Grief is powerful. It can crack us open, tear us apart, remake us, transform us. But maybe more than that. The writer of Matthew says that when Jesus died the Temple curtain tore in two. That the tombs around Jerusalem split open and the ancestors were resurrected and walked around town. Maybe all of creation was cracked open by grief, and God’s love spilled out in the form of resurrection.
Maybe every grief cracks creation open, and a little bit of resurrection spills out.
Because not only our grief is powerful. So too is our healing, our joy, our praise. In the past few weeks, my grief and my praise have lived side-by-side, sometimes in the same moments. Caring for friends and members of this community, I have felt simultaneously overcome by sadness and fierce hope. I have been witness to people turning to face their own grief and realizing in a shout of joy that it has become their Teacher.
Maybe in these moments of grief and praise, we find ourselves face to face with a sacred Teacher whose love holds the cycles of death and rebirth within us and in our world. Maybe Easter can remind us that resurrection is not only possible, it is a simple fact of our universe: Love will continue to pour out into our world. Death is never final.
Picture the morning.
Picture Mary, her sight and her heart transformed when Jesus calls out her name. When she moves from a world that knows only death and crucifixions, to a world beyond crucifixions. Grief and praise. She was lost, but now she is found.
This morning, we are in the midst of this work. Rolling away the stone together, as far as we can, to imagine a world beyond crucifixions. Calling each other’s names in a sacred chorus. Glimpsing a new world beyond this pandemic and the evils that resign innocent bodies to crucifixions every day.

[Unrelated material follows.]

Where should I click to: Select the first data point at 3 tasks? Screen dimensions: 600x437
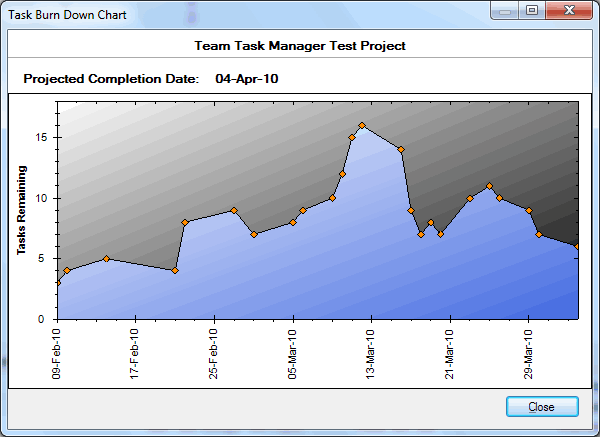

Each of us has something that grounds us in this vision, that fuels our belief in resurrections. Yours may be a psalm, a scripture, a piece of music, a breath, a place, a person. Whatever it is, I hope you have found time to return to it, dwell in it, let it hold you. Mine these past few months has been a prayer written after the assassination of Archbishop Oscar Romero, by a little-remembered Catholic priest from Detroit named Father Ken Untener. It finishes like this:
This is what we are about.
We plant the seeds that one day will grow.
We water seeds already planted, knowing that they hold future promise.
We lay foundations that will need further development.
We provide yeast that produces far beyond our capabilities.
We cannot do everything, and there is a sense of liberation in realizing that.
This enables us to do something, and to do it very well.
It may be incomplete, but it is a beginning, a step along the way, an opportunity for the Lord's grace to enter and do the rest.
We may never see the end results, but that is the difference between the master builder and the worker.
We are workers, not master builders; ministers, not messiahs.
We are prophets of a future not our own.
This is what we are about. We are a people learning to walk out from under the shadow of the cross together. The collective labor of rolling away stones, and the individual practice of letting our grief and our praise crack us open so that resurrection may spill out. Lifting up broken bodies as sacred. Imagining, leaning with all the weight of our souls into a world without crucifixions. This is our time of resurrection.